Previously, we reported that DC increases cell survival and migration of MDA-MB-231 cells in vitro [1]. To test the effect of DC on tumor formation in vivo, we used a well established syngeneic and orthotopic 4T1 mouse breast cancer cell model in Balb/c mice [13]. 4T1 cells were injected into the flanks of Balb/c mice and a primary tumor generated (Figure 1a). Primary tumor tissue was extracted from the flanks and chopped into small fragments. Cells in the tissue fragments were labeled with the vital fluorescent dye Vybrant CM-DiI and injected into the fat pads of another series of mice (Figure 1a). Engraftment was confirmed by analyzing tumor nodules in the fat pad. The flank-to-fat pad graft procedure ensured that cells in secondary tumors were truly emigrating from the fat pad graft and were not just diffusing as single cells. DC was administered intraperitoneally at a dose of 25 mg/kg every other day. After secondary tumors had formed, mice were killed and the tumor nodules analyzed using fluorescence microscopy. Secondary tumor nodules were detected in lung (Figure 1b), liver, bone, and intestine (Figures 1c, d and 2a; Figure 2a shows phase contrast and Figure S1A [see Additional data file 1] shows hematoxylin and eosin staining of a cryosection). Figure 1e shows that treatment with DC increased the number of intestinal tumor nodules by threefold, suggesting that DC promoted cell survival, proliferation, or migration of 4T1 cells.

Figure 2
figure 2

Secondary tumors contain slowly dividing CD44+/Flk-1+ cells. (a) Cryosection of secondary tumor nodule in intestine (differential contrast). The white box shows an area that is further characterized in panel b. Scale bar = 100 μm. (b) Cryosection as in panel a used for immunocytochemistry. Note that Vybrant CM DiI-labeled cells (left panel [red]) express CD44 (right panel [red]) and Flk-1 (right panel [green]). Scale bar = 20 μm. (c) Another area of the secondary tumor model at higher magnification showing co-distribution of Vybrant-CM DiI and CD44. Preservation of Vybrant CM-DiI staining indicates slow cell division. Scale bar = 5 μm.

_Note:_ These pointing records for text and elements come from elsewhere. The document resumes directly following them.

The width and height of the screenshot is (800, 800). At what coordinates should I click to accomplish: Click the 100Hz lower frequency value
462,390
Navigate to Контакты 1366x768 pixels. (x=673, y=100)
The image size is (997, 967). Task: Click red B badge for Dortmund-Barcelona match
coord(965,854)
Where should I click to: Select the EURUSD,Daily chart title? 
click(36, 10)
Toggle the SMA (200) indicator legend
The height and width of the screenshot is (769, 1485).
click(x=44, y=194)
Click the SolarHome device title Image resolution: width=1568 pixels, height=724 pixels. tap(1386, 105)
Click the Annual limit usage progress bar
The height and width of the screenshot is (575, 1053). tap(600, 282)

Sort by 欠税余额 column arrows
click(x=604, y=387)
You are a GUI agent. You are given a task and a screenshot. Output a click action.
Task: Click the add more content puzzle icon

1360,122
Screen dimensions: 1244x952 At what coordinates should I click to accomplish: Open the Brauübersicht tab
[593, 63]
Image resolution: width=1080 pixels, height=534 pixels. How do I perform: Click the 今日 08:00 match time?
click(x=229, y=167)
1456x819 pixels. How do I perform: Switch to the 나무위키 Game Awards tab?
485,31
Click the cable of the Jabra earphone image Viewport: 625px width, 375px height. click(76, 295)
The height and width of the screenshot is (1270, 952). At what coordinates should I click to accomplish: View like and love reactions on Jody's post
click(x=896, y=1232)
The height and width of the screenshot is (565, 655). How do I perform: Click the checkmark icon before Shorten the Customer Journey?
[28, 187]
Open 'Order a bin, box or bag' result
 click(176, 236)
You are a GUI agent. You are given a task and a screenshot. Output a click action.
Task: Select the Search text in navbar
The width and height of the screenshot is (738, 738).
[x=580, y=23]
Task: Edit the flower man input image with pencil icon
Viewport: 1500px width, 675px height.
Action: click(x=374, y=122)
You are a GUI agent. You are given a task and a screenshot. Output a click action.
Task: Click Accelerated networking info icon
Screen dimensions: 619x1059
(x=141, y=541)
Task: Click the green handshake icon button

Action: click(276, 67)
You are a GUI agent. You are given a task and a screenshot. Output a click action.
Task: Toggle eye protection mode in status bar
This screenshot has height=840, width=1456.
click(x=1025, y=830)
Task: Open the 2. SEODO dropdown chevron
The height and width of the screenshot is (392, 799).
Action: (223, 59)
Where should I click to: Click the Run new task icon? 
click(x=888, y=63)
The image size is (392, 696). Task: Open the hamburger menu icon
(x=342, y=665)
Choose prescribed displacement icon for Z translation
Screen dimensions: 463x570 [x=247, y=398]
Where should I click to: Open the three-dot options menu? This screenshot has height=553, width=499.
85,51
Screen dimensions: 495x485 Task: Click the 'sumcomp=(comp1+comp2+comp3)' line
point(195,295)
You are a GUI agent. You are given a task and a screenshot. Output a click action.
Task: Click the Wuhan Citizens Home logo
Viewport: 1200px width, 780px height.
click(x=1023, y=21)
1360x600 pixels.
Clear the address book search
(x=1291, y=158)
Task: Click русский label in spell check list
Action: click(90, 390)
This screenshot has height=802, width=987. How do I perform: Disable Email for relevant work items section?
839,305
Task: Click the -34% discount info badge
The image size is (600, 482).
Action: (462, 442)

In each primary tumor nodule in the fat pad and in the secondary tumor nodules derived from them, we detected a group of Vybrant CM DiI-labeled cells (0.3 ± 0.1% of total cells in a secondary tumor nodule) surrounded by unlabeled cancer cells that formed the majority (>99% of all cells) of the tumor mass (Figures 1d and 2b). Only labeled cells were able to generate unlabeled progeny cells by repeated cell division, whereas unlabeled cells could not convert into labeled cells. Because each secondary nodule contained Vybrant CM DiI-labeled cells, our results suggest that a portion of labeled cells migrated from the fat pad to the intestine and divided slowly, as may be concluded from the retention of the Vybrant CM-DiI fluorescence. However, these cells also gave rise to rapidly dividing cancer cells, forming the major tumor mass, which lost the fluorescent signal due to dilution of the dye. Alternatively, labeled and unlabeled cells may have migrated together and formed a secondary tumor containing unlabeled cells outgrowing the labeled cells. However, the probability of this event would not be higher than that of single cell migration. Because the secondary tumors contained a portion of labeled cells it is rather likely that these tumors were formed from labeled cells that divided asymmetrically and gave rise to rapidly dividing cells that became unlabeled.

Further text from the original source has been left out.